Don’t Make Your Passion Your Work
I hear a lot of people say “Follow your passion and the money will follow.” Unfortunately, many people do this and make little-to-no money. I’ve seen so many solo-preneurs struggle, end up broke and eventually resort to a “day job.”
One explanation is that our passions are either not terribly lucrative or not aligned with what our soul has mind for a right way of earning money.
Instead of (blindly) following your passion, trusting that the money will find you, I recommend something more along the lines of what Jim Collins recommends.
Collins recommends combining three important things: 1) what you’re passionate about, 2) what you’re genetically predisposed to do and be excellent at and 3) what the marketplace truly needs and wants.
I would tweak Collins’ formula in the following way:
Firstly, put aside passion and think about what you believe is important. What does the world need? What is missing in how the world works – in your opinion?
Second, what do your strengths, talents and enthusiasms direct you toward? As Collins might say: what were you built to do?
And third, what will the world actually value? Too break it down: what will people actually pay you for?

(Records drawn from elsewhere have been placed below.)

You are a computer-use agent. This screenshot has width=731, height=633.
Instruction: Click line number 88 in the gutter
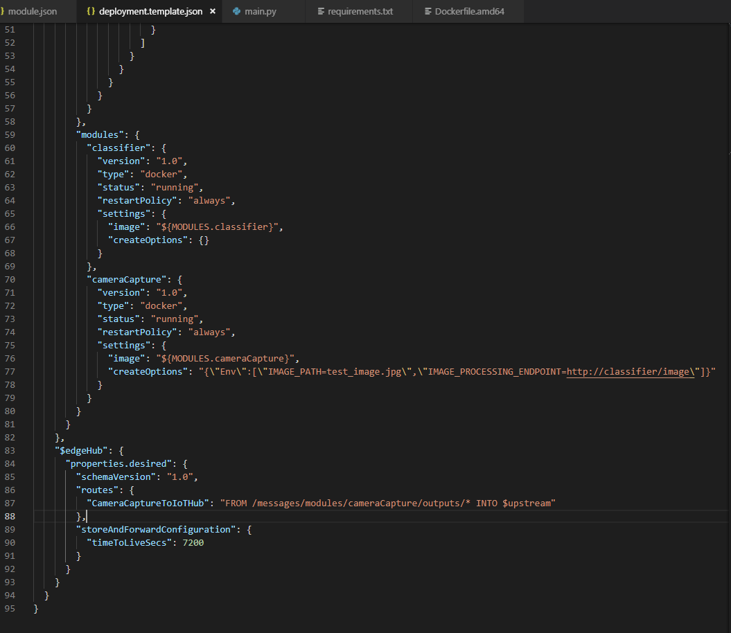point(10,516)
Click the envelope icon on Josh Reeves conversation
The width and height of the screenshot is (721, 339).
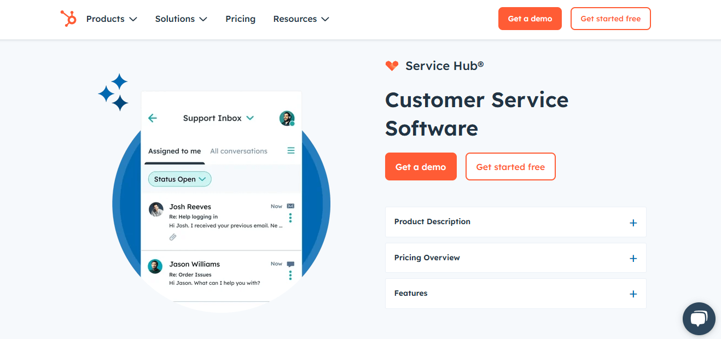click(289, 206)
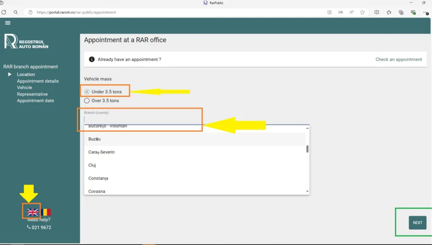This screenshot has height=245, width=432.
Task: Select the 'Under 3.5 tons' radio button
Action: pos(87,92)
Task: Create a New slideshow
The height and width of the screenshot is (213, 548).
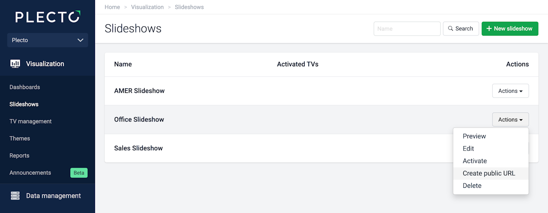Action: [x=509, y=29]
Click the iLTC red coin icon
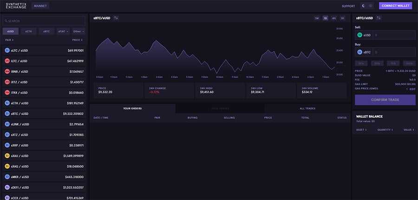 (x=7, y=61)
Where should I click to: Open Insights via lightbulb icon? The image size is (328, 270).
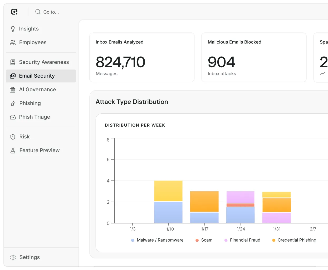13,29
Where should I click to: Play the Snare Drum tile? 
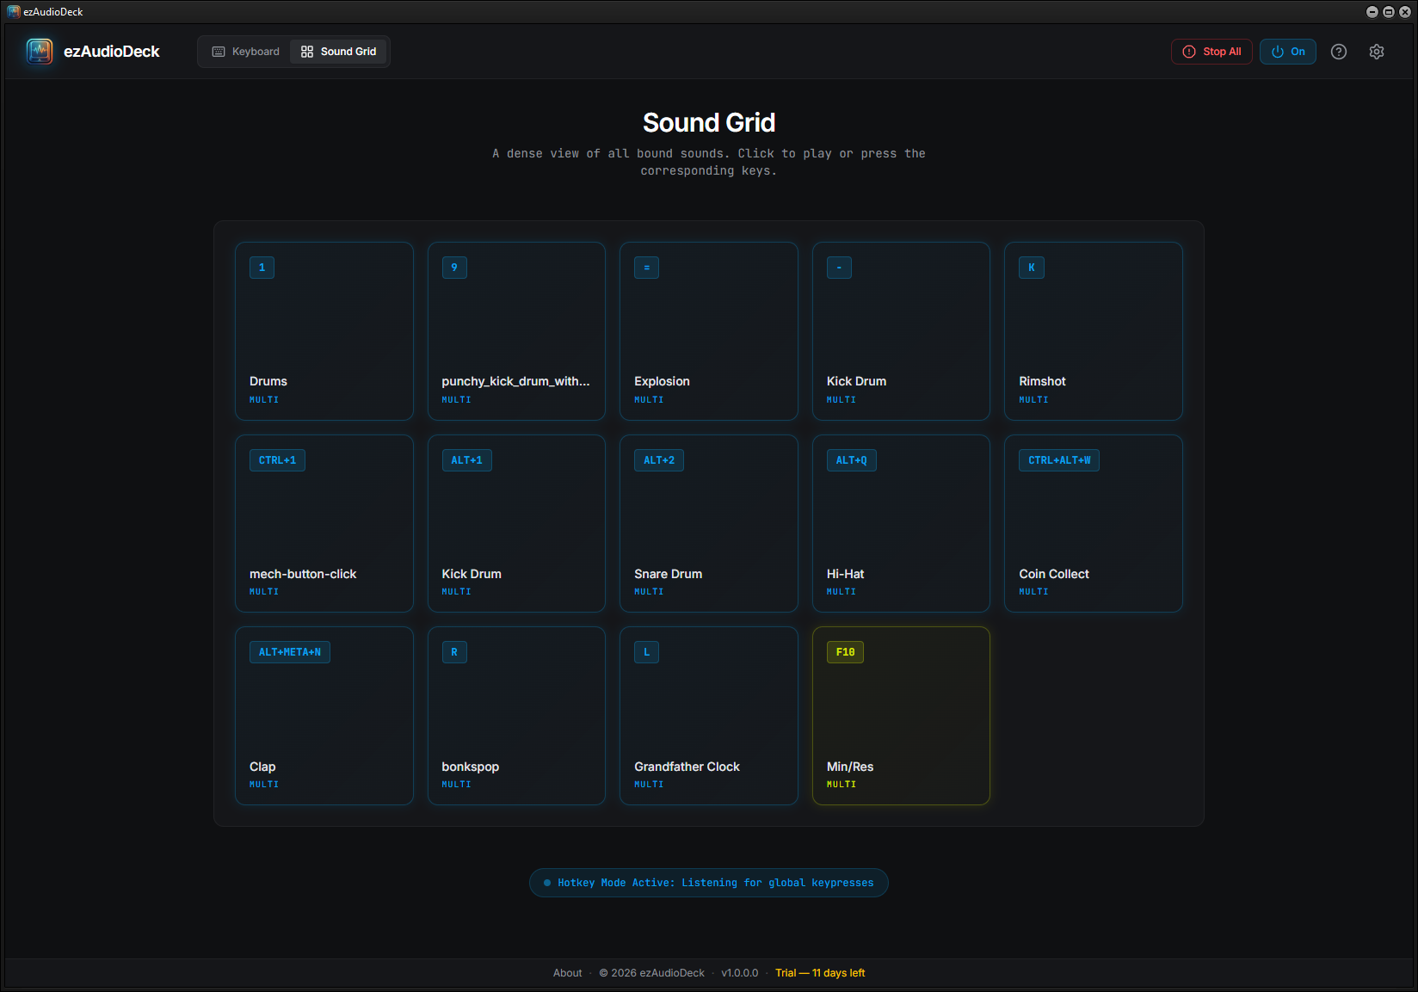[x=708, y=523]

It’s when you combine those three things, in an authentic way (i.e. a manner in which you really can get behind, personally), that you will unleash your creativity, energy and determination.
Leave the things you’re just passionate about to hobbies or activities.
If you enjoy gardening, then enjoy it, but it is likely not something you want to try and make money at.
I love to golf, but it would be incredibly hard for me to try and make money at it (at least in the sense of trying to make the PGA, or even the Champions, tours). (I may, however, offer one-on-one retreats for clients at golf resorts, using golf as a adjunct to my life optimization work – but not as me trying to offer any golf instruction (Ha!).)
It’s when we try and take something we love and attempt to make it commercially viable that the trouble begins.
I believe that substituting the idea of what we’re passionate about (i.e. what we are in love with) with what we believe is important (what we stand for), we can then really formulate something that will be engaging, energizing and remunerative.